Charles River

Charles River
Upper Limit Cloud/Lower Limit Sail

Derrida

"Messianicity is not messianism ... even though this distinction remains fragile and enigmatic." (Jacques Derrida)

Thursday, September 1, 2011

The Deaths of the Author

Not long after I arrived at Harvard, in 2006, Jane Gallop gave a mesmerizing talk that revisited Roland Barthes' famous essay, "The Death of the Author." (Though it was a Comp Lit event, I remember thinking "where are all the English faculty?" Maybe they, too, had died ...)

That talk -- expanded now -- forms the first chapter of her elegant and powerful new book, The Deaths of the Author: Reading and Writing in Time. Gallop turns the poststructuralist move of decentering the author to fresh account here, going beyond the necessary evacuation of subjective privilege to a moving engagement with the afterlife of the author as a haunting presence whose shadow still fills us with desire.

This is a book about the author as ghost -- a specter who continues to speak to and inspire us. It thinks the gap between the theoretical concept of the author's dethronement and the personal experience of losing writers we hold dear. In the tradition of the best theory, it insists that we cannot consider these things apart, but must always "think them together."

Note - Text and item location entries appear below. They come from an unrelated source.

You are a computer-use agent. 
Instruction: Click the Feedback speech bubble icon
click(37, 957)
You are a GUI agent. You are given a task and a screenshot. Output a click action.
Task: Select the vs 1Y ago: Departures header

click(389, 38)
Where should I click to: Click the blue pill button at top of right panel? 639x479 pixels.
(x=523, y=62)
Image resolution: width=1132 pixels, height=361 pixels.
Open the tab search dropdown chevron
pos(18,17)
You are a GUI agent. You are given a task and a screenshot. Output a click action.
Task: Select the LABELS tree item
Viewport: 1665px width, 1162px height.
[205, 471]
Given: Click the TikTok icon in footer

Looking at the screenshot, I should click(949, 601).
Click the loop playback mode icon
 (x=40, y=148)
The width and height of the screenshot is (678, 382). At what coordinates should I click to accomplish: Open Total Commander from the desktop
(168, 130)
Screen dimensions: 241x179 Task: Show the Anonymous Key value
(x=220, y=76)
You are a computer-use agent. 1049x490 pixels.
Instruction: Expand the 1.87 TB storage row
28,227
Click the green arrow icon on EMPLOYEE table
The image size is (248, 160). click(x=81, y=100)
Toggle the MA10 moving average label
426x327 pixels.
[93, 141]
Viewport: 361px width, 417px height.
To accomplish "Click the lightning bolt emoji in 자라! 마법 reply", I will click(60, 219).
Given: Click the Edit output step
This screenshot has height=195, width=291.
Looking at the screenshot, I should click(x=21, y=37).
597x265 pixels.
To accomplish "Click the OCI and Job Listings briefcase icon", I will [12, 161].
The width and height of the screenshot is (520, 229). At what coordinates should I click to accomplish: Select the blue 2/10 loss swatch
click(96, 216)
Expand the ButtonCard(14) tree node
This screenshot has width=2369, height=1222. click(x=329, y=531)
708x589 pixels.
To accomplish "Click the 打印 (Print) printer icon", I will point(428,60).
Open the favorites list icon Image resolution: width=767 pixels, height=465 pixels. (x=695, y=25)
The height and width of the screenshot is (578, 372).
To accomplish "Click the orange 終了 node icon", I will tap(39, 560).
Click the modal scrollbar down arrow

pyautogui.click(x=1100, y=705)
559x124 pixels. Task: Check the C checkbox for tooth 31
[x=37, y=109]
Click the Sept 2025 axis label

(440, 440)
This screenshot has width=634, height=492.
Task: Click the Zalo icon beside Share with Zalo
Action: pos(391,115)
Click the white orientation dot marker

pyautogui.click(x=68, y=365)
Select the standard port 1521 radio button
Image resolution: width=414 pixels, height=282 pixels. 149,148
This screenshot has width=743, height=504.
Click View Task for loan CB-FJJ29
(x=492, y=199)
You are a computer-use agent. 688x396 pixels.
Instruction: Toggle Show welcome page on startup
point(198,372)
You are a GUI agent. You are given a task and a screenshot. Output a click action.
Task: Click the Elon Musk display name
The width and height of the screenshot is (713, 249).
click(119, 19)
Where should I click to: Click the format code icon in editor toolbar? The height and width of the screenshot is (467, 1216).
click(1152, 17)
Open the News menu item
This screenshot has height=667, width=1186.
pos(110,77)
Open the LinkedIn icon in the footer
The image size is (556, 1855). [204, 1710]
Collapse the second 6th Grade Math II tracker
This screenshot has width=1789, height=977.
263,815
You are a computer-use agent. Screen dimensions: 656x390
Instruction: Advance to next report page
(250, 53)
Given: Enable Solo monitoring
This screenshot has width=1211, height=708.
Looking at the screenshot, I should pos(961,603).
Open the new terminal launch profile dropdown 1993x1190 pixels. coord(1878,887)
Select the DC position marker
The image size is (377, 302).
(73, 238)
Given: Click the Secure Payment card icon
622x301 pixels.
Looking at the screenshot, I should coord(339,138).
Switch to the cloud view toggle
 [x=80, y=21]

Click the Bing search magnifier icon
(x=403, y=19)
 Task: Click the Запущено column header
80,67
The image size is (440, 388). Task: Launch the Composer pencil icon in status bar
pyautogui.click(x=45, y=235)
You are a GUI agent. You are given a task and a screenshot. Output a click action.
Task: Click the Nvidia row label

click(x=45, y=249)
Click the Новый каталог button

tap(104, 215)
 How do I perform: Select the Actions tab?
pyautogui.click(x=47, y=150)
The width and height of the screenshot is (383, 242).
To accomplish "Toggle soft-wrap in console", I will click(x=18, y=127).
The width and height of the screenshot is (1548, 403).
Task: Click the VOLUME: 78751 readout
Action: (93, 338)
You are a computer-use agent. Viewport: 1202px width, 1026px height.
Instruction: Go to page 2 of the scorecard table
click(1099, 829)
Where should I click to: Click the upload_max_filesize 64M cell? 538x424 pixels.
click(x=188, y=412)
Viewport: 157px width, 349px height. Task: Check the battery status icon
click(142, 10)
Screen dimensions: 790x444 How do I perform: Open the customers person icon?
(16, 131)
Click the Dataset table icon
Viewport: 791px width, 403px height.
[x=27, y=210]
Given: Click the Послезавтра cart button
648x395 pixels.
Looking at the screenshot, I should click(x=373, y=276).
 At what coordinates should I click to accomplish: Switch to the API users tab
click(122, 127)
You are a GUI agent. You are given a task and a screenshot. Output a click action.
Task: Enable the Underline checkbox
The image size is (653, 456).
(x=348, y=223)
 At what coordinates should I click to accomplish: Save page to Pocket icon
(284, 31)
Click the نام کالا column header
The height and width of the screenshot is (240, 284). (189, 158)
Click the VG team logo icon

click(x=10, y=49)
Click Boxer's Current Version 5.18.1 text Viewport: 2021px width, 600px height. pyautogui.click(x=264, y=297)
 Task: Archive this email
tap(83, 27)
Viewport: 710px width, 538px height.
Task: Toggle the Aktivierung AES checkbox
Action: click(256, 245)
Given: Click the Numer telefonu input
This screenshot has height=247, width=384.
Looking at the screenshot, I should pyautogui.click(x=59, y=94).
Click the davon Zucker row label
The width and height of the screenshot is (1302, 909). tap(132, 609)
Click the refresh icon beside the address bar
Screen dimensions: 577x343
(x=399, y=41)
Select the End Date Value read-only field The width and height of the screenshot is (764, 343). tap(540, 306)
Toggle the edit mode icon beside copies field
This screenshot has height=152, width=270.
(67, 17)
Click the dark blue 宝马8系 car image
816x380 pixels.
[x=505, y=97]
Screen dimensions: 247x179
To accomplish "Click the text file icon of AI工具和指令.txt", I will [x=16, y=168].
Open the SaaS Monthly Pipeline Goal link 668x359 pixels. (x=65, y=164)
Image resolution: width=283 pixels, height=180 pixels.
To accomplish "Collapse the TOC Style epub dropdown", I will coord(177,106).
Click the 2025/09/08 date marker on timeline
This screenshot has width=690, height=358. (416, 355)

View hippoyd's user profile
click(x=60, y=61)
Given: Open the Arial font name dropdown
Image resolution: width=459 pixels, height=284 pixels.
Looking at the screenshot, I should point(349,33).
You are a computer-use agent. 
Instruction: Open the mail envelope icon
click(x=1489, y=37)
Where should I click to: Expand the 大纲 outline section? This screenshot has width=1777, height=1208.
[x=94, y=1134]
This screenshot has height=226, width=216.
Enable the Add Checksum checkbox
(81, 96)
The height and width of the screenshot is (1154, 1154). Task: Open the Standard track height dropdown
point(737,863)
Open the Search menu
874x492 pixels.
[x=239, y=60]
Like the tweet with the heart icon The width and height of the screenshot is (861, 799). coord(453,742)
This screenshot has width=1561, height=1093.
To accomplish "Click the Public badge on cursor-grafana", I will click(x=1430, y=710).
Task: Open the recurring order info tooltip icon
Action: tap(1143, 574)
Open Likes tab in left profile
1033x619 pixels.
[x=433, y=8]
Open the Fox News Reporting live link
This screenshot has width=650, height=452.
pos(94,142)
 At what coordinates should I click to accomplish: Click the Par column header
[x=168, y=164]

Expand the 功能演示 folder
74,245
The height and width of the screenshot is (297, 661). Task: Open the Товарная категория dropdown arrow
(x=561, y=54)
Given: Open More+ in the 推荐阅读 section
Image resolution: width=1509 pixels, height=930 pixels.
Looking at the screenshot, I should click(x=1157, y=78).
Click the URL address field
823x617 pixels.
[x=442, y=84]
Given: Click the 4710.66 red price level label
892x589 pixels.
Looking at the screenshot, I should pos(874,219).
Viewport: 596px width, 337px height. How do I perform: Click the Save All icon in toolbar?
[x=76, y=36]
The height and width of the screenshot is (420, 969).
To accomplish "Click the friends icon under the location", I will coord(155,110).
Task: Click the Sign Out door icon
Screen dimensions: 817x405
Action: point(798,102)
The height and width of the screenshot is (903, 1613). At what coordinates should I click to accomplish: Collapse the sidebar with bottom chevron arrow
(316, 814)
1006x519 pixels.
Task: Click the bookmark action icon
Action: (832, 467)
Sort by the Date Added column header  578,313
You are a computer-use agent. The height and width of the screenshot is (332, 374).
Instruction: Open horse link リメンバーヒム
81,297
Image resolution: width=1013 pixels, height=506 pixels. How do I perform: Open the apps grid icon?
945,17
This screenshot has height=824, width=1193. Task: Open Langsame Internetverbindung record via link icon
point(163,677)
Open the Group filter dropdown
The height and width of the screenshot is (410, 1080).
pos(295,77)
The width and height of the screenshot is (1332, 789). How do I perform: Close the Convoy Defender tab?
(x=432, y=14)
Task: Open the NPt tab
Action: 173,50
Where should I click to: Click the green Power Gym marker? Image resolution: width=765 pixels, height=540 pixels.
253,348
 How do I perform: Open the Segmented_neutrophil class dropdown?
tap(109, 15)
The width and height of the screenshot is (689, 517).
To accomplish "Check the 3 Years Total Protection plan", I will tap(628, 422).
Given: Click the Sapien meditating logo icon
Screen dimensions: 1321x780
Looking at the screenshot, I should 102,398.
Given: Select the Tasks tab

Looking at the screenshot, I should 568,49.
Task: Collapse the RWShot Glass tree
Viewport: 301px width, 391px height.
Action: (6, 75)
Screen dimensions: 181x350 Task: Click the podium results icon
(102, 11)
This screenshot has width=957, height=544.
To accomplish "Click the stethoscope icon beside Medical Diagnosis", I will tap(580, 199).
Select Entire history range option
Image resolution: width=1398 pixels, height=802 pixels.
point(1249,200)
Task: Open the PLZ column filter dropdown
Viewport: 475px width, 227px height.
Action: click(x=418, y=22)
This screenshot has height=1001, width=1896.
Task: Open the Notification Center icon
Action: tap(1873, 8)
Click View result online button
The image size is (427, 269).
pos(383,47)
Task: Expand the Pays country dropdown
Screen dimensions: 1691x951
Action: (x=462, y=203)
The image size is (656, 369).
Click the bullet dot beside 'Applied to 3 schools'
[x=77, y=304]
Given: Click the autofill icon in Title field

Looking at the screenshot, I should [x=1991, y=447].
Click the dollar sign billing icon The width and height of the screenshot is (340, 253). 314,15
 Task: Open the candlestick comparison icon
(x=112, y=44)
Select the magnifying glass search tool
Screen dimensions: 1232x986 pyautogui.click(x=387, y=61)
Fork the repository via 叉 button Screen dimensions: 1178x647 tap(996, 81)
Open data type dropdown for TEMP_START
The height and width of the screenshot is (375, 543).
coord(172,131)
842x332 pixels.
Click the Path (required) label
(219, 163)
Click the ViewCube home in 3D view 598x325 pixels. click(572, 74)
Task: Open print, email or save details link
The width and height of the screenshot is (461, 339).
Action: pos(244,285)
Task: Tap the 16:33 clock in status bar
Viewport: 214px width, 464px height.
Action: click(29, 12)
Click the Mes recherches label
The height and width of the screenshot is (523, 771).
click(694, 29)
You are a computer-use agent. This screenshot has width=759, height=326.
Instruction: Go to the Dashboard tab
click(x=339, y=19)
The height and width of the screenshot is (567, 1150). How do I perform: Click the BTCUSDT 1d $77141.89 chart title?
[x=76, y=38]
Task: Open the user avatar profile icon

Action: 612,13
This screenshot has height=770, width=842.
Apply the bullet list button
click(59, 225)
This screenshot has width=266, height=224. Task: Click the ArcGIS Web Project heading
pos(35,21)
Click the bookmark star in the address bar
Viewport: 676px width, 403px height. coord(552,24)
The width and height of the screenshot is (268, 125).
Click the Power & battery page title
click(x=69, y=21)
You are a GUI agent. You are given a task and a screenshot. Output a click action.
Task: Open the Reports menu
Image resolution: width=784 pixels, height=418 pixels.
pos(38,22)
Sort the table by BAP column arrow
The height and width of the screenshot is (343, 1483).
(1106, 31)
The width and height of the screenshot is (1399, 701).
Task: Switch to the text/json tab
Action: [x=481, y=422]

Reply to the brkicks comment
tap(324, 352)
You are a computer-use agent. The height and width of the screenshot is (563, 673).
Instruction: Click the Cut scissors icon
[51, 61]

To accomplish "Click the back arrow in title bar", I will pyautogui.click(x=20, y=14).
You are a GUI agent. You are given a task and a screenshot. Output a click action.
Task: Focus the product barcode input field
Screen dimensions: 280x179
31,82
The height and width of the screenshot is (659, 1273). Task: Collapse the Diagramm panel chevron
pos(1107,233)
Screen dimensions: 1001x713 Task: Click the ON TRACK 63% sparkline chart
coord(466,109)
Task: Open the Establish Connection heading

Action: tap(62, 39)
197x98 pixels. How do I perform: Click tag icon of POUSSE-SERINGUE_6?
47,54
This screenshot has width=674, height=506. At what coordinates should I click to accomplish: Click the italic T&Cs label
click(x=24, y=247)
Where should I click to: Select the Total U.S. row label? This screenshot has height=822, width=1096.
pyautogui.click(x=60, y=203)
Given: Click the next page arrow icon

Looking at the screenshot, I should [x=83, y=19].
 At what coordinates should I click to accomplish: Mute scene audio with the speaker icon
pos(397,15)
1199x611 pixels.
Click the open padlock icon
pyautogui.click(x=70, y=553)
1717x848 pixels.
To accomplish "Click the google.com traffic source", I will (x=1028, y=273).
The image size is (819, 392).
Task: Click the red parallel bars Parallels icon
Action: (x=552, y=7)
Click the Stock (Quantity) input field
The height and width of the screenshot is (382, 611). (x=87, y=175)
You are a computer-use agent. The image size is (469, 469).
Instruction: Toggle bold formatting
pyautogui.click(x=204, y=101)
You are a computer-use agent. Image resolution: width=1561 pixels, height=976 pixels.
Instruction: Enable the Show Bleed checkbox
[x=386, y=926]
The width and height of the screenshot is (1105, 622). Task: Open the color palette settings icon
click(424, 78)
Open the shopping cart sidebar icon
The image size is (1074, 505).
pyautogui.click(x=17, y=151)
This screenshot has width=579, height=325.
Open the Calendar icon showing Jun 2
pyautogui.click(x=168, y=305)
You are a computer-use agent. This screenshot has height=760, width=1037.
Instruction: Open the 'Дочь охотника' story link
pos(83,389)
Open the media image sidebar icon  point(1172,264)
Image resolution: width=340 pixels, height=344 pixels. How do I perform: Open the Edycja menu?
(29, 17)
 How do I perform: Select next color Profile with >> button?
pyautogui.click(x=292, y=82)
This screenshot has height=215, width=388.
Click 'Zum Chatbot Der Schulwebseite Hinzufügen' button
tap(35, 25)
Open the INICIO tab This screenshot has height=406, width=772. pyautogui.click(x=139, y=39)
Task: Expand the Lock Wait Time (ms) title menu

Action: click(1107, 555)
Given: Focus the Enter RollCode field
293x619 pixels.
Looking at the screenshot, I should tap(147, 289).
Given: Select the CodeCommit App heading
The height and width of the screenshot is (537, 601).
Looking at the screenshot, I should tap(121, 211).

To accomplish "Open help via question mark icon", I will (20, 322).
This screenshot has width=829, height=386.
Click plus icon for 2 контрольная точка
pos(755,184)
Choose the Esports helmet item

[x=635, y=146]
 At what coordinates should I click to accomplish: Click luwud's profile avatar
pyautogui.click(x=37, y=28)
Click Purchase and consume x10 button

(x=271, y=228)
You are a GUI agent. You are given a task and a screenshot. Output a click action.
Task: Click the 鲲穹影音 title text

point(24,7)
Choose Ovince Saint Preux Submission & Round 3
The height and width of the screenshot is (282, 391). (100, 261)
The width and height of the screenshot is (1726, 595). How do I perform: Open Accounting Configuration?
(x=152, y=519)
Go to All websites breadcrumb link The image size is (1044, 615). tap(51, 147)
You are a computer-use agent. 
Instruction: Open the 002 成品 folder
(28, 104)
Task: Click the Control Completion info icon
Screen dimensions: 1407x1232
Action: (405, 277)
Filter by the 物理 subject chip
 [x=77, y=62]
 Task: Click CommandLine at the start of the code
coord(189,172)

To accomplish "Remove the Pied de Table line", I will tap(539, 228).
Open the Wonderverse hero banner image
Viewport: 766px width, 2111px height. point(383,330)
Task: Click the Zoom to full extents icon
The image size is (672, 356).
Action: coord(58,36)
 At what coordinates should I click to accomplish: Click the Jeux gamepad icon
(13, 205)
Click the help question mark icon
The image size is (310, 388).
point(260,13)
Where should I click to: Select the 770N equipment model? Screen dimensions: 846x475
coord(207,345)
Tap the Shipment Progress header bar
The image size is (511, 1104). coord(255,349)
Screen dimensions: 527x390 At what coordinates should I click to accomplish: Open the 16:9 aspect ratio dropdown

My notes on the lecture took the form of a poem. As I think back on it, perhaps one of the reasons I found her talk so stirring was that I had just lost my mother. The perverse idea of desiring the dead, not in a necrophiliac sense, but in the melancholy register of keeping their departure open, struck a deep chord. As Sebald writes (and as my notes on Solaris take up): "And so they are always returning to us the dead."

Everything hinges on that "and."


The Death of the Author
for Jane Gallop


If I were a writer, and dead, then how bright the sky at evening when evening is a word for making other words.

And how I would love to be dispersed across the sky, ashes thrown to the wind and someone’s beautiful eyes reducing me to a few precious details. Travelling outside whatever my life had been, joining me to a future that cannot know me, except as a toy that resurrects the destroyed.

If I were a writer and no longer a part of my story, but given over unseen to the birds at evensong, returning to the same life, the very same and yet different. Speaking warmly with strangers at the gate, skirting the paths through the park, spying on the couples who are kissing in their sleep, a part of the larger night where everything has already happened without me.

If I were a writer, and dead, I would enter the room of sudden desires. The one with salty snacks and glasses of whiskey. The book there where I had left it. Your eyes, your voice.

Whatever pierces me. Speeches me. Even now, dead, writes me.